For a quarter of the students currently attending Islesboro Central School, the above modes of transport are just the first step in a two-part process of attending school.

For nearly three decades, Islesboro Central School, a K-12 school located on the island, has accepted magnet students from the mainland.

The school is currently accepting applications for magnet attendance for the 2023-24 school year. ICS has openings in grades 6-10 and 12.

“The ICS magnet program started in the early 1990s, with just a few students,” said ICS Principal Kate Legere. “The goal was to add to the smaller student body to enrich the social aspect of learning.”

ICS has a current K-12 enrollment of 79 students, 19 of whom come from the mainland. ICS accepts magnet students only in grades 6-12.

Magnet students who attend ICS must first get themselves to the ferry terminal in Lincolnville. From there, they take a short ferry trip over to classes in the middle of Penobscot Bay. At the end of the school day, the process reverses.


“Smaller class sizes, individualized instruction and attention, and a caring community,” Legere said about the school’s attraction for magnet students. “It’s a unique atmosphere. Because the staff know the student so well, (students) enjoy a level of trust and autonomy that would be hard to allow at a larger school. We don’t have a one size, fits all approach to learning and behavior. We have the time to figure out what works best for each individual student.”

Magnet students ride the Maine State Ferry from Lincolnville to Islesboro free of charge. ICS has community partnerships with island residents that allow some magnet students to stay with host families as needs arise.

Enrollment is managed with an eye toward keeping student-teacher ratios at a minimum.

“We are the island’s only school,” Legere said, “and we are public. We could not, and don’t want to, limit the number of island residents to a class. Class sizes vary. Most have fewer than 12 students. Once any grade level is at 12 students, we don’t take any new magnet students into that grade.”

Over the past 30 years the number of magnet students attracted by ICS has gradually grown, with parents enamored with the more personalized manner of instruction offered. The simple act of getting to school each day teaches magnet students the island qualities of resilience and independence.

Once at school, magnet students can take advantage of the 5.3-to-1 student-teacher ratio and are welcome to participate in the school’s co-curricular and extra-curricular programs. The school offers a broad array of advanced placement programming and boasts a 100% graduation rate. Over the past five years, 75% of Islesboro graduates have pursued post-secondary education.

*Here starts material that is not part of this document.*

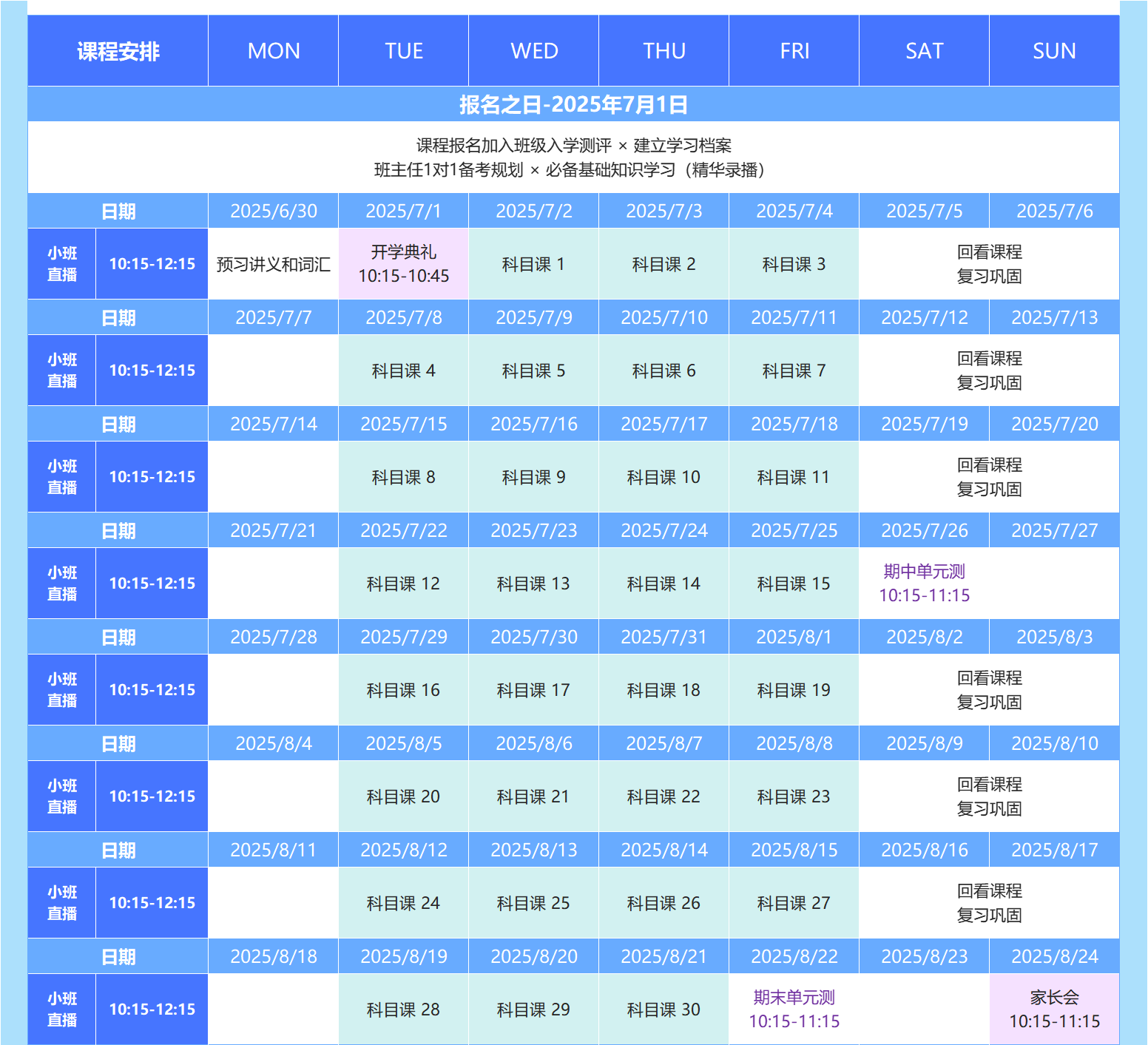Select the date cell 2025/8/1
Screen dimensions: 1148x1045
[794, 637]
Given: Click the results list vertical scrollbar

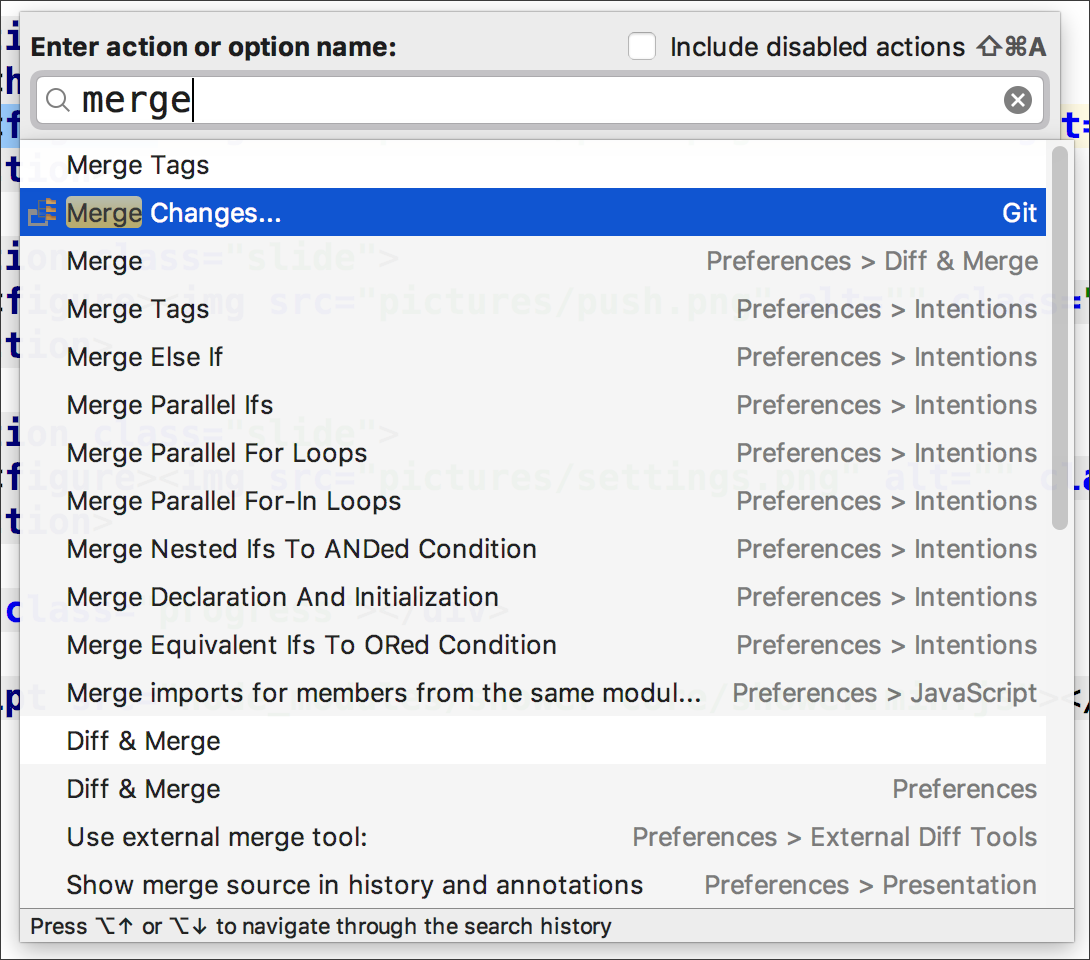Looking at the screenshot, I should (x=1059, y=338).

Legere notes that the personal touch afforded by ISC is a primary factor in the school’s success.

“Teachers can easily find out how a student learns best and provide activities tailored to those learning styles,”she said.

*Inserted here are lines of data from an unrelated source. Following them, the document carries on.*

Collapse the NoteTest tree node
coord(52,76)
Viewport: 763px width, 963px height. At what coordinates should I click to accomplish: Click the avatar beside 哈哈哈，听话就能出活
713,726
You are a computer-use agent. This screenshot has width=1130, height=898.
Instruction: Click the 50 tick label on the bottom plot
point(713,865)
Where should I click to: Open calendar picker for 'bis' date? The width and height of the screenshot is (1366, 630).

ICS sophomore and magnet student Rosie Brimley was attracted to the more personalized instruction offered at the island school, but adds there is so much more.

“Another thing that appealed to me was the opportunities outside of school, like the Pathways program and the Geiger Scholarship,” Brimley said. ” Those programs provide incredible experiences outside of school specifically tailored to your likes and possibly career goals.

“For example, a couple of years ago two students went on the semester at sea program, and attended school on a boat for a semester, as one if not both are interested into going into the marine field in his future.”